# PreWar 1930s Antique Vintage Huffman Dayton Bicycle



## tomsjack (Sep 27, 2019)

PreWar 1930s Antique Vintage Huffman Dayton Bicycle On Ebay

https://www.ebay.com/itm/Pre-War-1930s-Antique-Vintage-Huffman-Dayton-Bicycle/163874952597?


----------



## tripple3 (Sep 27, 2019)

Not mine. Pics dragged for our archive.
*Pre War 1930s Antique Vintage Huffman Dayton Bicycle*
Condition:Used

Price: US $595.00

Best Offer:
Longtime member
No returns
6 watchers
Shipping:Free Local Pickup
Item location: Bedford, New Hampshire, United States
Ships to: Local pick-up only


----------



## mike j (Sep 27, 2019)

Looks like it's spent quite a few New England winters outside.


----------



## rusty.kirkpatrick (Sep 27, 2019)

Deja Vu.


----------



## cyclingday (Sep 27, 2019)

Cleveland Welding Company built, Firestone Fleetwood?


----------



## tripple3 (Sep 27, 2019)

cyclingday said:


> Cleveland Welding Company built, Firestone Fleetwood?

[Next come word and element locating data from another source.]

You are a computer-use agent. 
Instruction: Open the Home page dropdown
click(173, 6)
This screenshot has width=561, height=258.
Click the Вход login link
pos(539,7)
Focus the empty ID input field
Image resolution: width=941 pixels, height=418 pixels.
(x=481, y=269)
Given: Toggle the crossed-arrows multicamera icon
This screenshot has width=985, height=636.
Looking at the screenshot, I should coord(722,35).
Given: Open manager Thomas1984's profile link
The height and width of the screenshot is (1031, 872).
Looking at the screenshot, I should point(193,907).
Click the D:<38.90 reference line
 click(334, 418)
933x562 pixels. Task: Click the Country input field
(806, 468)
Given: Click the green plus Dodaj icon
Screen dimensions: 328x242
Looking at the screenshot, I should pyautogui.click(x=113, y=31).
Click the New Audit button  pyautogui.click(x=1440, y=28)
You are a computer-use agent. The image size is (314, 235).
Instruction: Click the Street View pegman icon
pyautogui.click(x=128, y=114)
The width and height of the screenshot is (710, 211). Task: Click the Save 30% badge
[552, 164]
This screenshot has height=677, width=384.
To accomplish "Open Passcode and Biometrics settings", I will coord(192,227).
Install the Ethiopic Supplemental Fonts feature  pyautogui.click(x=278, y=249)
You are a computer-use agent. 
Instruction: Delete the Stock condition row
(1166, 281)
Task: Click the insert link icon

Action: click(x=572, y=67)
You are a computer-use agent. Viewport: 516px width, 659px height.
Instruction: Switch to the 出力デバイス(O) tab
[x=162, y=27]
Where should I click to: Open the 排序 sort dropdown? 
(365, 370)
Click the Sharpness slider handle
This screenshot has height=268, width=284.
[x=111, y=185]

Just the front sproket is CWC, Fenders; not sure, but the frame is Huffman; fork swapped.:eek:
Like Velvet deLuxe.


----------



## cyclingday (Sep 27, 2019)

Yeah,
Odd bike.


----------



## John G04 (Sep 27, 2019)

Looks pretty far gone, maybe a klunker canidate


----------



## New Mexico Brant (Sep 27, 2019)

This bike keeps showing up like a bad penny...  I can't wait until this *franken-turd* goes away for ever.  It has been posted at least once before by you Tomsjack and a second time by another member:

https://thecabe.com/forum/threads/prewar-antique-vintage-cwc-tall-tank-frame-bicycle.158616/
https://thecabe.com/forum/threads/35-huffman-mixed-bag.158519/

Please read the second link for some additional problems with the bike.


----------



## Euphman06 (Oct 2, 2019)

Isnt that an "initials" front fender? Whatever bike that you could put your initials in there.


----------